**Collected data entries:**
== Segment start ==
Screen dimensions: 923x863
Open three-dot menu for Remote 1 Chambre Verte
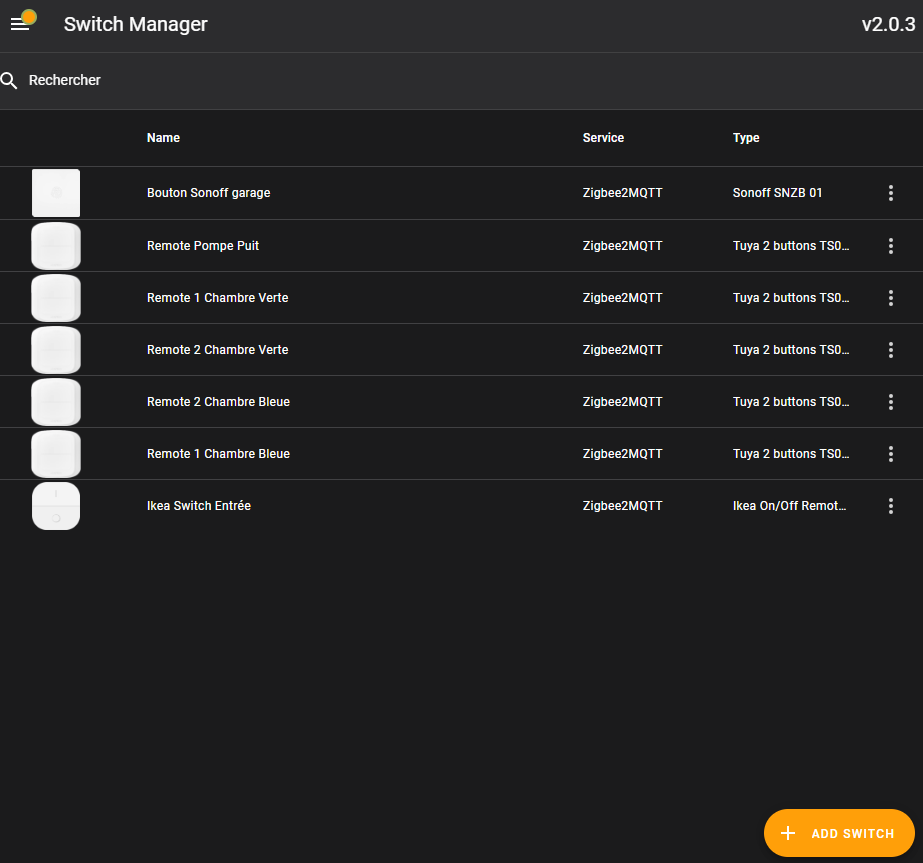(x=890, y=298)
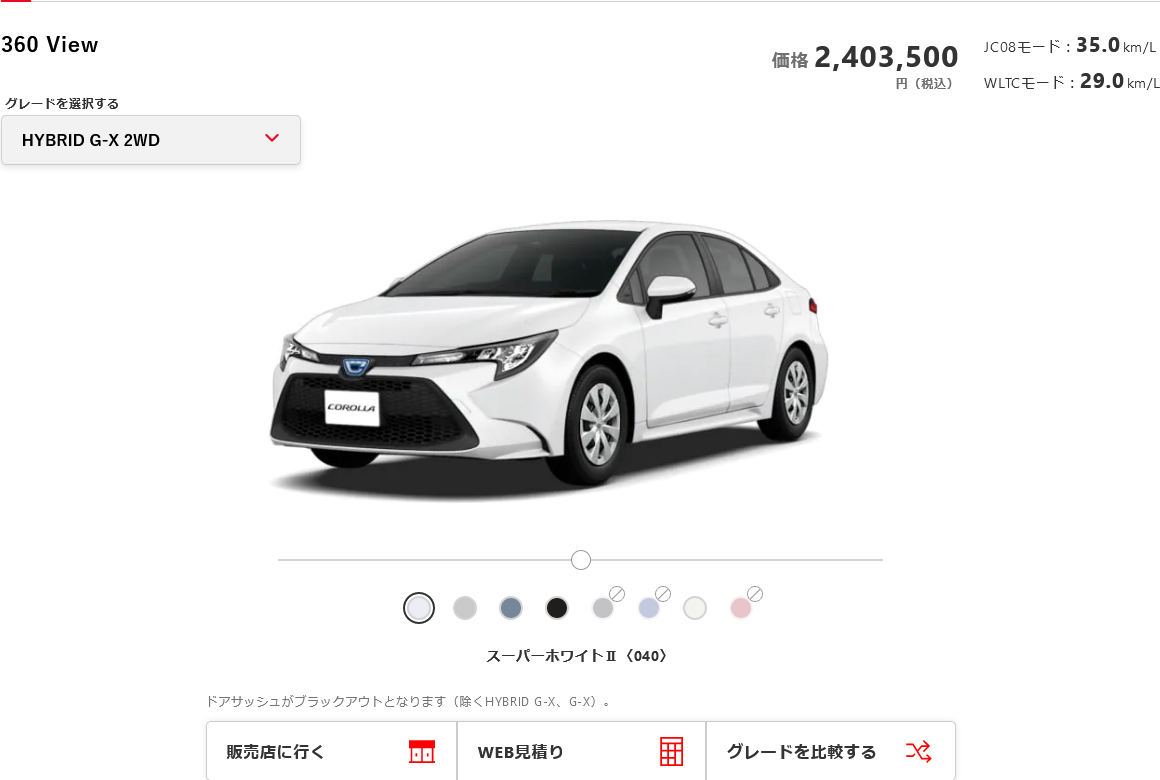This screenshot has height=780, width=1160.
Task: Pick the pale lavender-blue color swatch
Action: click(x=649, y=608)
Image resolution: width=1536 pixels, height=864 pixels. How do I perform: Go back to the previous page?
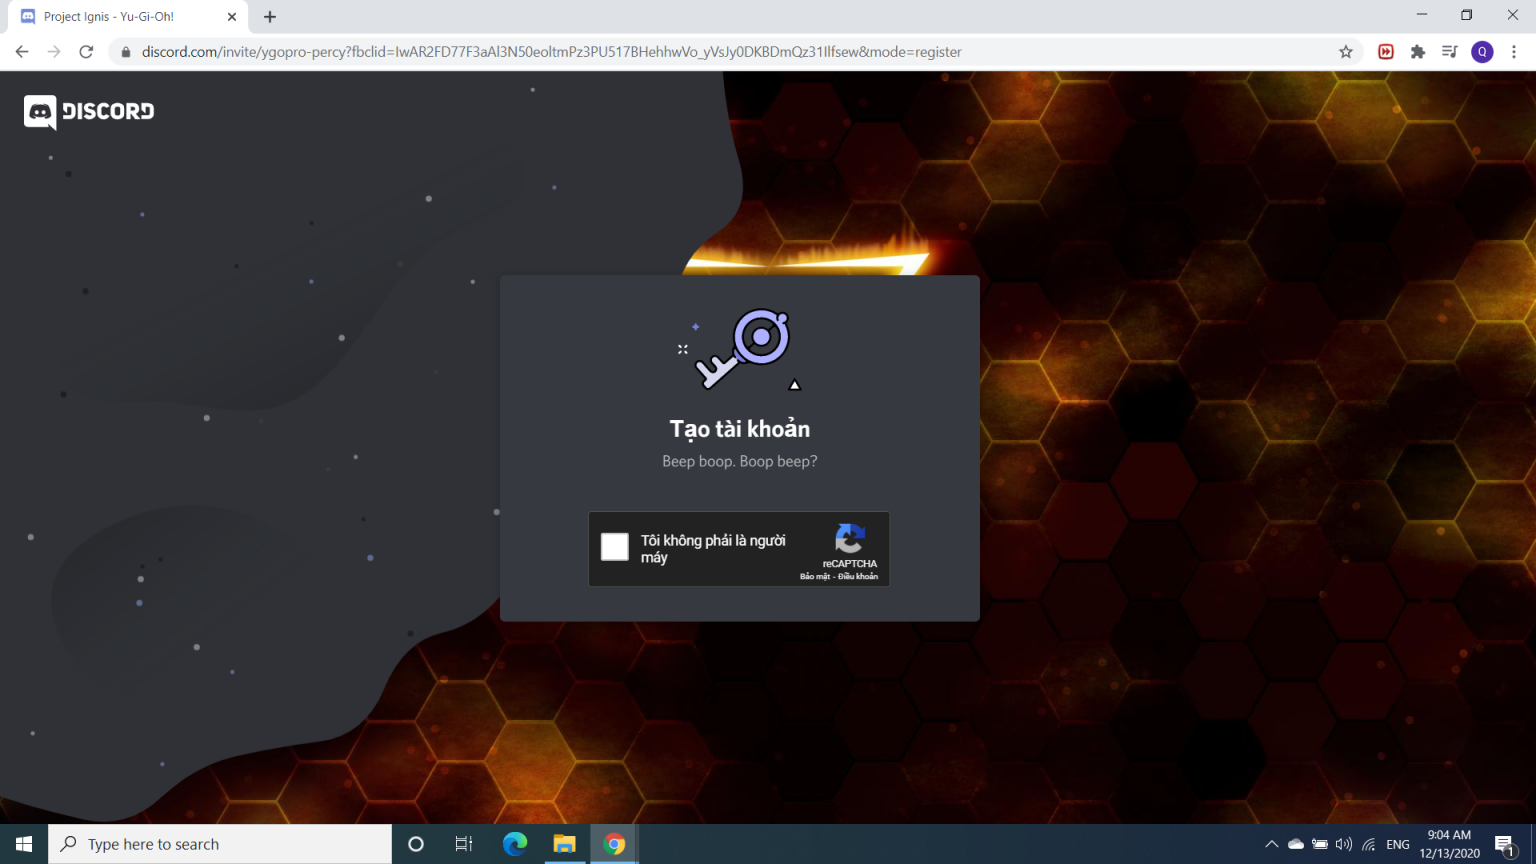coord(22,52)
== Segment end ==
**What to produce:**
The copy you write must hold every record verbatim and none of the pictures.

**Solution to this task:**
Screen dimensions: 923x863
Open three-dot menu for Remote 1 Chambre Verte
(x=890, y=298)
This screenshot has height=780, width=1160.
Task: Pick the pale lavender-blue color swatch
Action: click(x=649, y=608)
Image resolution: width=1536 pixels, height=864 pixels. How do I perform: Go back to the previous page?
coord(22,52)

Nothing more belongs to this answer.